Oleh karena itu, rekomendasi terakhir bagi sebuah perusahaan adalah memiliki karyawan di perusahaan tersebut yang dapat bekerja dengan startup dan mengajari mereka cara menjembatani kesenjangan komunikasi ini. Google adalah contoh positif dalam hal ini. Saya bertemu seseorang di Google yang, selain terlibat dalam penjualan perusahaan, juga merupakan mediator yang mengajari startup untuk menemukan titik temu dengan konglomerat besar.
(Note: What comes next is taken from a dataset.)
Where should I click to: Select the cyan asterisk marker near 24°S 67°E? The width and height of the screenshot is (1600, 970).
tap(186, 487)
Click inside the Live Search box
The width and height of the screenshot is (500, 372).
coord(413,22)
Hal ini merupakan kuncinya, karena membentuk kembali industri saat ini dengan kekuatan AI akan mengharuskan kita untuk bekerja sama terlepas dari perbedaan yang ada, dan mereka yang tidak tahu cara berkolaborasi kemungkinan besar akan tertinggal.

Mikhail Taver adalah pendiri dan mitra pengelola berbasis di Delaware Ibukota Taver, dana modal ventura internasional yang berfokus pada investasi di perusahaan kecerdasan buatan global. Dalam 20 tahun peran eksekutif puncak dengan grup keuangan besar dan perusahaan industri, Mikhail telah menutup lebih dari 250 kesepakatan M&A dan ekuitas swasta. Dia memegang sertifikasi CFA, ACMA dan CGMA.